Source text:
------------------------------------------------------------
For (2), we have the exact sequence $$ 0 \to I_1\cap I_2 \to I_1\times I_2 \to I_1+I_2 \to 0$$ of $\mathbb Q[{\bf x}]$-modules. It remains exact when tensored with $K[{\bf x]}$ because the latter is free over $\mathbb Q[{\bf x}]$. Now the new exact sequence is $$ 0\to (I_1\cap I_2)K[{\bf x}]\to I_1 K[{\bf x}]\times I_2 K[{\bf x}] \to I_1 K[{\bf x}]+ I_2 K[{\bf x}]\to 0.$$ Compare with the canonical exact sequence $$ 0 \to I_1K[{\bf x}]\cap I_2K[{\bf x}] \to I_1K[{\bf x}]\times I_2K[{\bf x}] \to I_1K[{\bf x}]+I_2K[{\bf x}] \to 0$$ then you get $(I_1\cap I_2)K[{\bf x}]=I_1K[{\bf x}]\cap I_2K[{\bf x}]$. This is (2).

Below is the old part showing the inverse implications.
------------------------------------------------------------
Work order 1:
From the exact-sequence argument, output the stretch from "For (2), we" through "the inverse implications.", copied word for word.
Work order 2:
Decide whether each statement agrees with the exact-sequence argument. Answer yes or no for each, and quote the text's deciding words exactly. (a) The sequence stays exact after tensoring with K[x] because K[x] is free over Q[x]. (b) The argument concludes that (I₁ ∩ I₂)K[x] equals I₁K[x] ∩ I₂K[x]. (c) The old part showing the inverse implications comes before the argument.

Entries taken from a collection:
------------------------------------------------------------
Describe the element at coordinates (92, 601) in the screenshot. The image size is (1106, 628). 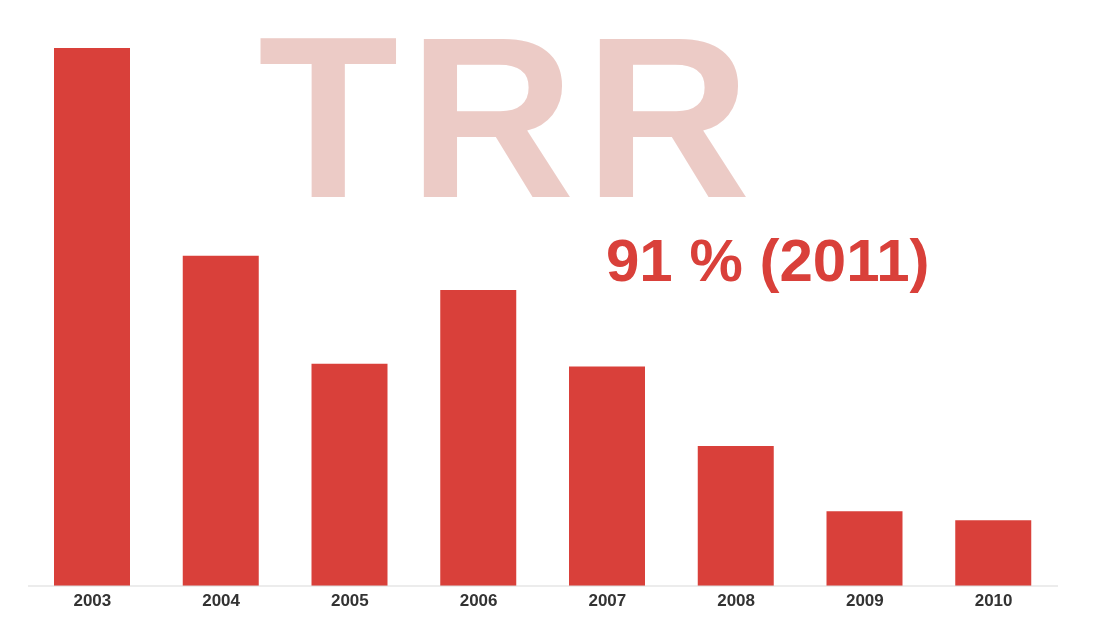
I see `x-tick-label: 2003` at that location.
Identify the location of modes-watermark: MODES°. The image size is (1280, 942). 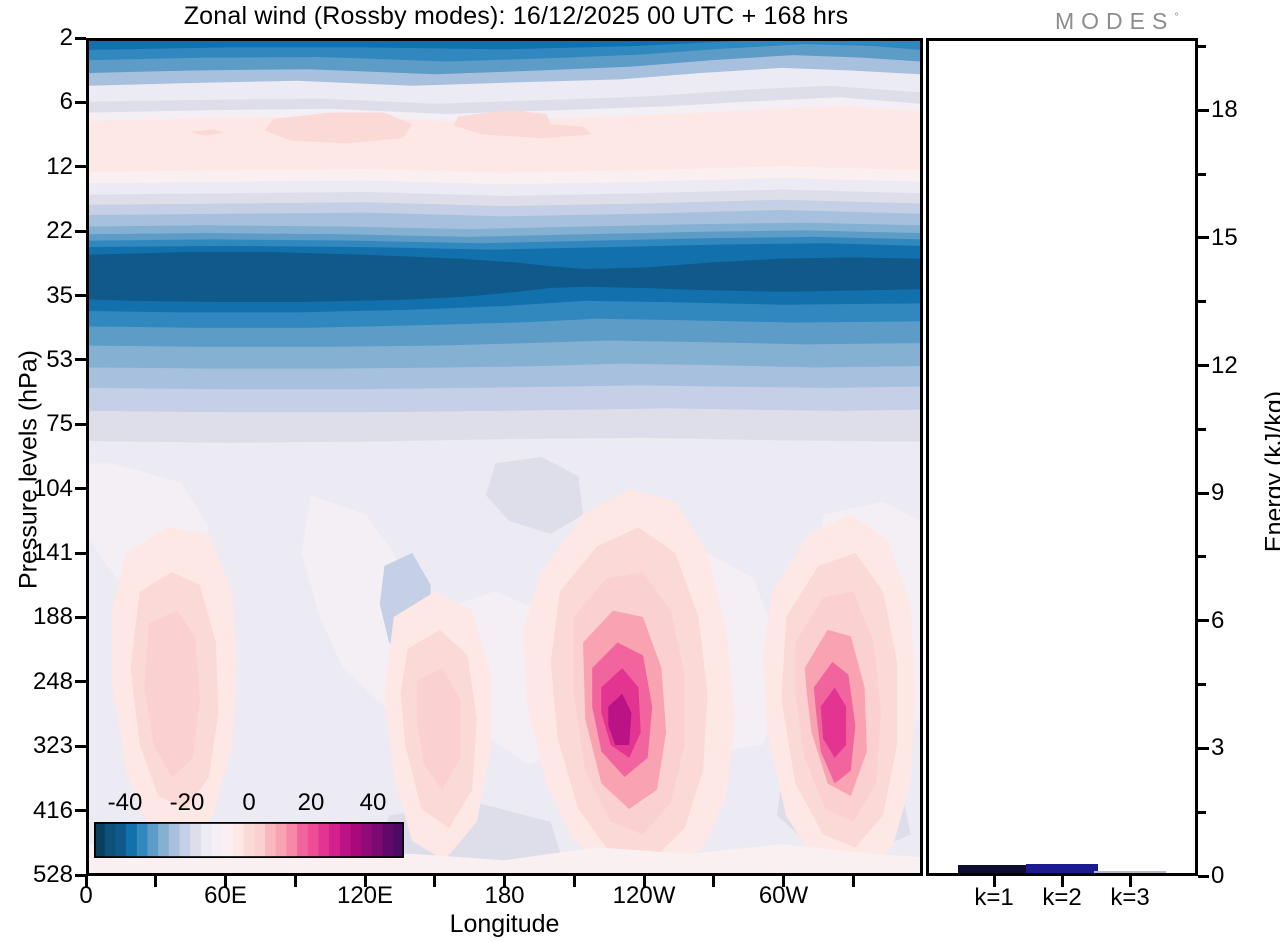
(1117, 22).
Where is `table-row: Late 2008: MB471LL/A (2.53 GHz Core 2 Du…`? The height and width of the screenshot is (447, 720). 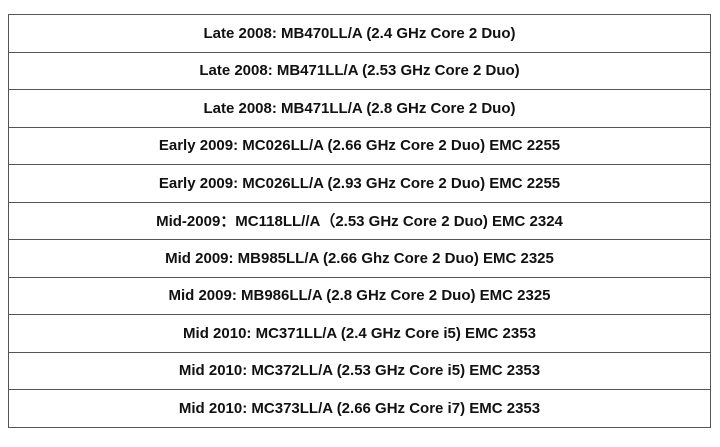 table-row: Late 2008: MB471LL/A (2.53 GHz Core 2 Du… is located at coordinates (360, 70).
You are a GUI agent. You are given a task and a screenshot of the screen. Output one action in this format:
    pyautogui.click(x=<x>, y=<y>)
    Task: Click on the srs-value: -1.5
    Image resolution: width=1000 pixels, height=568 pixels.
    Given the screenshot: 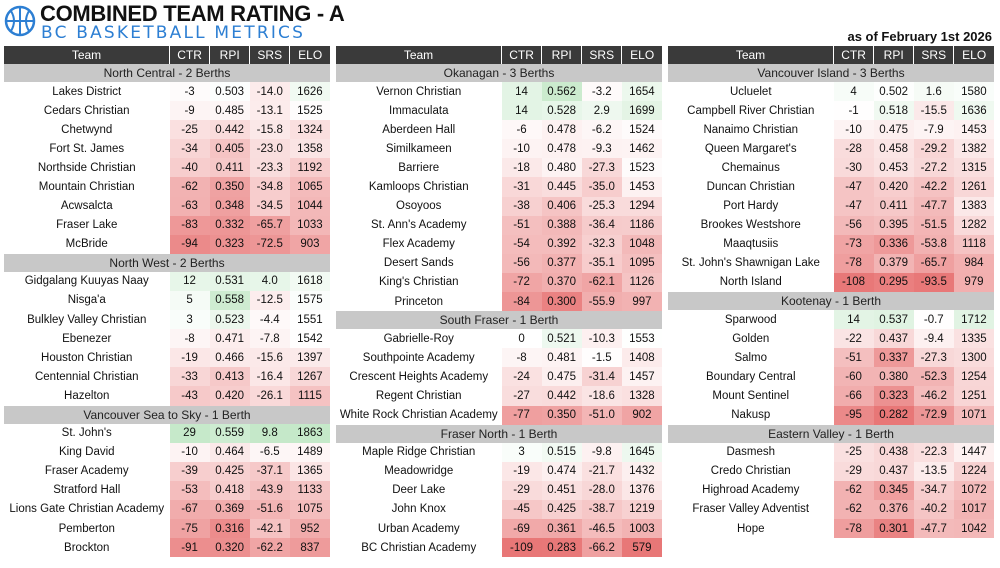 What is the action you would take?
    pyautogui.click(x=602, y=358)
    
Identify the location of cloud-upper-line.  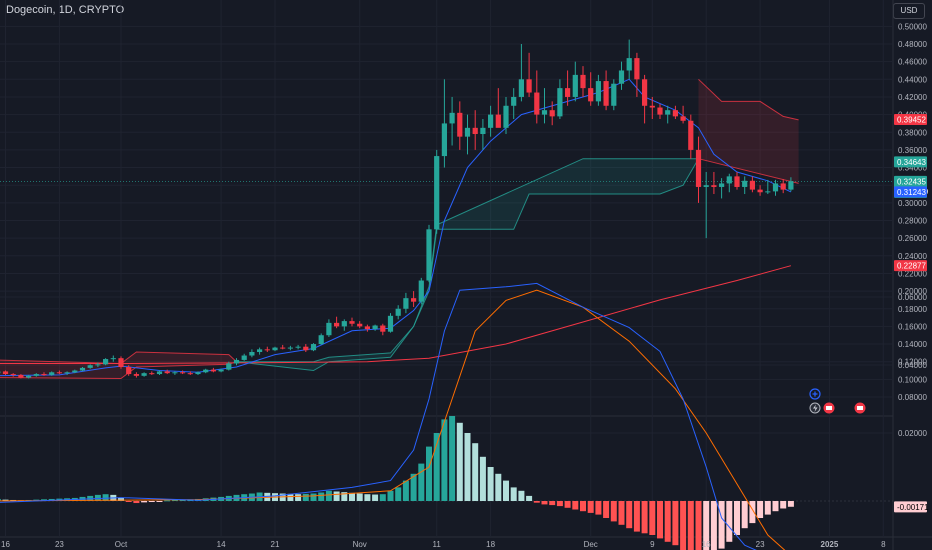
(118, 358).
------------------------------------------------------------
Response area 1:
For (2), we have the exact sequence $$ 0 \to I_1\cap I_2 \to I_1\times I_2 \to I_1+I_2 \to 0$$ of $\mathbb Q[{\bf x}]$-modules. It remains exact when tensored with $K[{\bf x]}$ because the latter is free over $\mathbb Q[{\bf x}]$. Now the new exact sequence is $$ 0\to (I_1\cap I_2)K[{\bf x}]\to I_1 K[{\bf x}]\times I_2 K[{\bf x}] \to I_1 K[{\bf x}]+ I_2 K[{\bf x}]\to 0.$$ Compare with the canonical exact sequence $$ 0 \to I_1K[{\bf x}]\cap I_2K[{\bf x}] \to I_1K[{\bf x}]\times I_2K[{\bf x}] \to I_1K[{\bf x}]+I_2K[{\bf x}] \to 0$$ then you get $(I_1\cap I_2)K[{\bf x}]=I_1K[{\bf x}]\cap I_2K[{\bf x}]$. This is (2).

Below is the old part showing the inverse implications.

Response area 2:
(a) Yes: "because the latter is free over $\mathbb Q[{\bf x}]$"
(b) Yes: "then you get $(I_1\cap I_2)K[{\bf x}]=I_1K[{\bf x}]\cap I_2K[{\bf x}]$"
(c) No: "Below is the old part showing the inverse implications."